The Eagles historic defensive collapse last Sunday — giving up 21 points in the fourth quarter to lose a 21-17 game to the Panthers — seems to be no biggie to Eagle defensive coordinator Jim Schwartz:

“On each of those drives, it was like one play that we have to make, and we’ve had that at different times this year,” Schwartz told reporters. “Against the Titans we had just a couple chances to be able to get a play to stop a drive. We weren’t able to make it. We had a fourth and ten, have to make that. . . . There have been different times over the course of our years here that that’s happened. But we’ve always sort of picked them up and made a play somewhere else along the way; special teams made a play, offense made a play and then [with] this, we didn’t get that done. So that’s sort of where it was.”

One issue that possibly has affected the Eagles, according to Schwartz, is a tendency to try to create turnovers, which can in turn result in a missed tackle and a big play.

“I think there’s a fine line there, and you always warn the players, sometimes chasing takeaways, chasing turnovers, puts you in worse position,” Schwartz said. “You start giving up plays. Guys press too much.
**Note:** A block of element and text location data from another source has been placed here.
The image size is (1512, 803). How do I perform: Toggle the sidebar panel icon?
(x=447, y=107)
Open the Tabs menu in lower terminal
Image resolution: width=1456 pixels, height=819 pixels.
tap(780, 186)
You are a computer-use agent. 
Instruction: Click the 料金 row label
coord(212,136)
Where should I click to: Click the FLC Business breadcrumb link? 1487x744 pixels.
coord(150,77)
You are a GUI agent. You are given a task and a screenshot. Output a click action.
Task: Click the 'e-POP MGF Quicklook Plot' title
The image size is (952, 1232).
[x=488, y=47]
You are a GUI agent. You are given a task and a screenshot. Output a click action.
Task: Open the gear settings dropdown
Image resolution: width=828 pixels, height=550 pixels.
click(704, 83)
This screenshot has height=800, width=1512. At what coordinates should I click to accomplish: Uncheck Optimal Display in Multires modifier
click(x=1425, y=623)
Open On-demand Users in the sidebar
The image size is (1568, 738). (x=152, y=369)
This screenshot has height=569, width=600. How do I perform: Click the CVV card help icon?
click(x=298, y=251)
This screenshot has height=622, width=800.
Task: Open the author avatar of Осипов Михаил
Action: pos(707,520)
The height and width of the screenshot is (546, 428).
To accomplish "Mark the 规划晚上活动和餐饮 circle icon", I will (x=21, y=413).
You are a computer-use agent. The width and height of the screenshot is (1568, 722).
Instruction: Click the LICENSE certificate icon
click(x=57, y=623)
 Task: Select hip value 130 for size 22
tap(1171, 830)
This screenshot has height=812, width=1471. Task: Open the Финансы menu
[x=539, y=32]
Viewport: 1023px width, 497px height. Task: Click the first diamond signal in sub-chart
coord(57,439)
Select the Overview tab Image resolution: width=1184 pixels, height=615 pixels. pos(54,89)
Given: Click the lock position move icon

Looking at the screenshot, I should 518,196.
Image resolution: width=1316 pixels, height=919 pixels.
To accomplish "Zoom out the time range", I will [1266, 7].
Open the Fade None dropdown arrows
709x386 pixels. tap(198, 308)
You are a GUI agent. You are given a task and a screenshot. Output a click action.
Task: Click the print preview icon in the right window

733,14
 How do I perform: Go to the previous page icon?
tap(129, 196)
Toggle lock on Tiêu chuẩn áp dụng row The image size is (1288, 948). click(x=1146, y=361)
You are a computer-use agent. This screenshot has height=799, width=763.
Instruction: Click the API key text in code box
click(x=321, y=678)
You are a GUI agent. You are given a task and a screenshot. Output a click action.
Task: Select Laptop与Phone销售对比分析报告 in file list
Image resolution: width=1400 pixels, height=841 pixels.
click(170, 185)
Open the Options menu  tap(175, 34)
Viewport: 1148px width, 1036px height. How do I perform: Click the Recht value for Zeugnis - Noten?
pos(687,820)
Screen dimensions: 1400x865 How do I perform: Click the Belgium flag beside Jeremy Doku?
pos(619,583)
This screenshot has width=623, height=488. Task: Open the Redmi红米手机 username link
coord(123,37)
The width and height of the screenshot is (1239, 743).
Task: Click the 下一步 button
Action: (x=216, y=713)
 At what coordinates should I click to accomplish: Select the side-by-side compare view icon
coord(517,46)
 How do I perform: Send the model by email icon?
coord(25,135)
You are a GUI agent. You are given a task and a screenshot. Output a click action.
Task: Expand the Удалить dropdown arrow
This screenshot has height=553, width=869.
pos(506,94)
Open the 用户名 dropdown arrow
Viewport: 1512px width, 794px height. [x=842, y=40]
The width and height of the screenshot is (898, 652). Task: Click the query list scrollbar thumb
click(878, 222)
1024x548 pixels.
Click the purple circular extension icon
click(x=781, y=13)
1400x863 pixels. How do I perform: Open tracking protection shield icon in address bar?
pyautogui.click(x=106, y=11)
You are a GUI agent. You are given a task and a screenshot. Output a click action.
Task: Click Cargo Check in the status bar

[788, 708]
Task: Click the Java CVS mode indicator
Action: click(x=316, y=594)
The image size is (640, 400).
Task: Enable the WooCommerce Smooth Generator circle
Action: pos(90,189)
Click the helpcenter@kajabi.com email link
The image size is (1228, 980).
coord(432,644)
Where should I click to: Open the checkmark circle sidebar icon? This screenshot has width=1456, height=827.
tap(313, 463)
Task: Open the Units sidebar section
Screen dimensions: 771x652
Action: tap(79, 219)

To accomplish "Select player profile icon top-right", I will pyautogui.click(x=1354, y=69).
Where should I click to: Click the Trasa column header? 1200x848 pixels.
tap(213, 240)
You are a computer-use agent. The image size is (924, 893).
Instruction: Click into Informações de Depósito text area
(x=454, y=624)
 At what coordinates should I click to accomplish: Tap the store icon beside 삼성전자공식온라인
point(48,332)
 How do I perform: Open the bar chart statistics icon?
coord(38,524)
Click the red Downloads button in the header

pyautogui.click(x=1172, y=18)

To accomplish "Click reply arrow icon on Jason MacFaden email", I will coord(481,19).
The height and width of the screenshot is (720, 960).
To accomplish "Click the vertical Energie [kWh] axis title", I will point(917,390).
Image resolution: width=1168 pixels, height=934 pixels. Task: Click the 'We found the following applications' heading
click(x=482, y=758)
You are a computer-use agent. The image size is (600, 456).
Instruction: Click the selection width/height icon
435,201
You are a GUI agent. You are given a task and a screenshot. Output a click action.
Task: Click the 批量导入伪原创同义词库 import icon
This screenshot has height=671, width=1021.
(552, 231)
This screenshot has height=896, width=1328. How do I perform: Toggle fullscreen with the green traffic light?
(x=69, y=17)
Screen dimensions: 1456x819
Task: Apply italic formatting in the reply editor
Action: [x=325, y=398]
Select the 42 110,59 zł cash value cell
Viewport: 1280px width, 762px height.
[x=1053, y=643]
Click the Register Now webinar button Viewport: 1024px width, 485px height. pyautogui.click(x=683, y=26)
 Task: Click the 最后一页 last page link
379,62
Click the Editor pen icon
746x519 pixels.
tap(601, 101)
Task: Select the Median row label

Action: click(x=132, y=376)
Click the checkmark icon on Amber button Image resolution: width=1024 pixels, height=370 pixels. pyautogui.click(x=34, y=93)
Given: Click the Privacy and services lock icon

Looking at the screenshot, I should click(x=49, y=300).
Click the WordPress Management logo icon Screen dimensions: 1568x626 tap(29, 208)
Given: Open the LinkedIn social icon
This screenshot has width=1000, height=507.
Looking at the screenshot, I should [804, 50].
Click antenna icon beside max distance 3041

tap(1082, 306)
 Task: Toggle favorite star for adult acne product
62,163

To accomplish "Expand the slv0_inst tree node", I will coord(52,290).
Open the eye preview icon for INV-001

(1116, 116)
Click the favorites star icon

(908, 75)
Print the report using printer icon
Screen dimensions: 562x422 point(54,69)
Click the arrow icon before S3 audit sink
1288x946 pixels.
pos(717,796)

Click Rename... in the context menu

They go for the strip instead of the tackle and you give up a bigger play or they go for the interception instead of the [pass breakup] and you give up a big play or stuff like that. You’ve got to temper that.”

Schwartz continues to focus on the big picture.

“There are two things we can do as a defense,” Schwartz said. “One is hold the score down, and No. 2 is put our offense in position to score, or score ourselves, and that’s a thing that was a common theme for us last year that we haven’t really been able to get our feet under us this year in creating those game-changing plays.

“Before we gave up the fourth-and-ten play, I mean, we were a couple inches away from getting an interception. When [Panthers QB] Cam [Newton] throws the ball, he’s getting hit, it’s that close to stripping the ball. This is a game of inches. It doesn’t change the win or the loss, but that’s just what you have to do. We need to find a way to come up with those plays without pressing, without playing out of our character.”